------ DOCUMENT SEGMENT ------

McPhillips v. Gold Key Lease, Inc.

38 F. Supp. 2d 975 | M.D. Ala. | 1999

38 F. Supp. 2d 975 (1999)

Julian L. McPHILLIPS, Jr., et al., Plaintiffs,
v.
GOLD KEY LEASE, INC., et al., Defendants.

No. Civ.A. 98-C-174-N.

United States District Court, M.D. Alabama, Northern Division.

February 10, 1999.

*976 Steven A. Katz, Douglas R. Sprong, Carr, Korein, Tillery, Kunin, Montroy, Cates & Glass, Belleville, IL, Lange Clark, Lange Clark, PC, Birmingham, AL, for Julian L. McPhillips, Jr., plaintiff.

C. Lee Reeves, Wilson F. Green, Sirote & Permutt, Birmingham, AL, for Gold Key Lease, Inc., defendant.

MEMORANDUM OPINION AND ORDER

CARROLL, United States Magistrate Judge.

This matter is before the court for consideration of defendants' motion for judgment on the pleadings filed May 4, 1998. Pursuant to an order of the court, the parties filed submissions on the motion and the matter is now ready for resolution.[1] For the reasons stated below, the court finds that defendants' motion should be granted

I.

On or about December 6, 1996, plaintiff, Julian L. McPhillips, Jr., entered into a vehicle lease agreement with a local car dealership, Dorsey Motor Sales, Inc. The lease agreement was financed by defendant Chrysler Financial Corporation and subsequently, was assigned to defendant Gold Key Lease, Inc. The agreement provided that plaintiff would lease a new, 1997 Chrysler Sebring LXI. The "Lease Information" provision of the agreement, Box 1, disclosed the following:

Capitalized Cost                        $  21849.00
Capitalized Cost Reduction            -        N.A.

------ RAW RECORDS ------

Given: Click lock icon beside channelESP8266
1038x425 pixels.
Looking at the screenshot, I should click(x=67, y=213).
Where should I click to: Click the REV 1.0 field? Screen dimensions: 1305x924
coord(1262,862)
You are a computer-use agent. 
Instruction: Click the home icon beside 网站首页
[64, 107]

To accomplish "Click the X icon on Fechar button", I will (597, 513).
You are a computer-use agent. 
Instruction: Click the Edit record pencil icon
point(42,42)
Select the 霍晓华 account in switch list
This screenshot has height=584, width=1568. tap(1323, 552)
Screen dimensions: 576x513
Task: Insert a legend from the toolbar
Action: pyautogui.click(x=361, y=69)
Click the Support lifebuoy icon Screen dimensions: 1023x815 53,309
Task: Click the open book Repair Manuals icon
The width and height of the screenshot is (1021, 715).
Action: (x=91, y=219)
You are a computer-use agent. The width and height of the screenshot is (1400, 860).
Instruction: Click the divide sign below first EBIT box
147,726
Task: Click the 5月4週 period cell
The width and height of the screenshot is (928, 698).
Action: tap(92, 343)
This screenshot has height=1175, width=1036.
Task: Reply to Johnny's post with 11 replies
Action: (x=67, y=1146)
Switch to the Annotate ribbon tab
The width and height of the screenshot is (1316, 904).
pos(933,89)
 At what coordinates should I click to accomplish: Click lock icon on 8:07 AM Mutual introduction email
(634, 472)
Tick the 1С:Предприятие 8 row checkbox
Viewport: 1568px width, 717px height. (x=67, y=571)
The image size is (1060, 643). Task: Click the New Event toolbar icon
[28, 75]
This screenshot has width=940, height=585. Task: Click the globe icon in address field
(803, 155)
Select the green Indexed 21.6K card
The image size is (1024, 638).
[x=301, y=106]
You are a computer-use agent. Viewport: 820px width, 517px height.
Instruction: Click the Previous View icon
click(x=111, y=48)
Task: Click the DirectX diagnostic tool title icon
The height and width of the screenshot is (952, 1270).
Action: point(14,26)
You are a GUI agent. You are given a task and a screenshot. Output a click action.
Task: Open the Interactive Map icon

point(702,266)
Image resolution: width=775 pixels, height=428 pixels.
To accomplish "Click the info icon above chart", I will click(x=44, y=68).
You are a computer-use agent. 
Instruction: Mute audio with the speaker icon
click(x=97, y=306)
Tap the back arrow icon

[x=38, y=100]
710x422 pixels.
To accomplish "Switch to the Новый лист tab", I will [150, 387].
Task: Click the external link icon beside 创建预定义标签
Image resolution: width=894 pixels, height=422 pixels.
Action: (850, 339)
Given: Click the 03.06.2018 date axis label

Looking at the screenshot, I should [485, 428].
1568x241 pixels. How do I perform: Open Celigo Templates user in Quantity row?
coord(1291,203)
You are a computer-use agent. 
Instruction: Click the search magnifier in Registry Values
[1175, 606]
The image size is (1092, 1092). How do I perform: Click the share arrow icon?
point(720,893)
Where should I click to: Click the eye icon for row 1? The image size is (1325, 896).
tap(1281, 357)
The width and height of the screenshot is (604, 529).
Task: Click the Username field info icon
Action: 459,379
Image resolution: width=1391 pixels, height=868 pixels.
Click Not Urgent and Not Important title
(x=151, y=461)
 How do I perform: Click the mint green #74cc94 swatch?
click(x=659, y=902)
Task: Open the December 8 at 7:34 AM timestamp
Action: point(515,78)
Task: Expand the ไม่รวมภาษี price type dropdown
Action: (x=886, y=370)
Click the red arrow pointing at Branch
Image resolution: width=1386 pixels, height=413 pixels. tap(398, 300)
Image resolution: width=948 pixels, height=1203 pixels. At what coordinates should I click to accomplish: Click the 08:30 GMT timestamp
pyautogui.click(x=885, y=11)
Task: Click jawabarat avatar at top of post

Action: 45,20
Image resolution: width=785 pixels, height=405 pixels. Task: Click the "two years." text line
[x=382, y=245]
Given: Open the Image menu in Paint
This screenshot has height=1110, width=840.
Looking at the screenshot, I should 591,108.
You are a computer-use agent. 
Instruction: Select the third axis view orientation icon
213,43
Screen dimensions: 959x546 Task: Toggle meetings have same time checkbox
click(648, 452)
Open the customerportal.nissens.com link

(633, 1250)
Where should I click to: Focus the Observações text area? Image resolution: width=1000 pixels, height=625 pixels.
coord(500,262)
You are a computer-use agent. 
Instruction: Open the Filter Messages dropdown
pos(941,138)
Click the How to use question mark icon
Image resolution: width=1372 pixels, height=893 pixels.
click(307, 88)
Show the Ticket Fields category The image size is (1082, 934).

------

_SHORT PROBLEM_: Continue the court opinion in McPhillips v. Gold Key Lease from the point at which it stops. The rows are separate material and have no connection to the court opinion in McPhillips v. Gold Key Lease.

_EXERCISE OUTPUT_:
Net Capitalization                    = $  21849.00
Residual Value                        - $  12808.72
Lease Depreciation                    = $   9040.28
Lease Charges                         + $   3795.00
Total of Base Monthly Payments        = $  12835.28
Lease Term                            +   30 Months
Base Monthly Payment                  = $    427.84
Use or Lease Tax                      + $     13.26
_______________________               + $      N.A.
_______________________               + $      N.A.
Total Monthly Payment                 = $
Total of Monthly Payments            $  13233.00

Thus, under the "Monthly Payment Schedule," Box 4, the agreement provided that plaintiff was to pay "30 Monthly Payments of $ 441.10" with the first payment due upon signing the lease, and the remaining payments in monthly installments due each month on the 6th day from January, 1997 through June, 1999. The lease agreement also included a "Fees and Taxes" statement, Box 6, which stated:

The total estimated amount You are to pay during the term of this Lease for official fees, vehicle registration, certificate of title, license fees and taxes is *977 $ 250. This amount may change if you move.

Other provisions of the agreement address the amount due at lease signing, sources of amount due at lease signing, late charge, vehicle warranty, optional life and disability insurance, option to purchase, and mileage charge/refund.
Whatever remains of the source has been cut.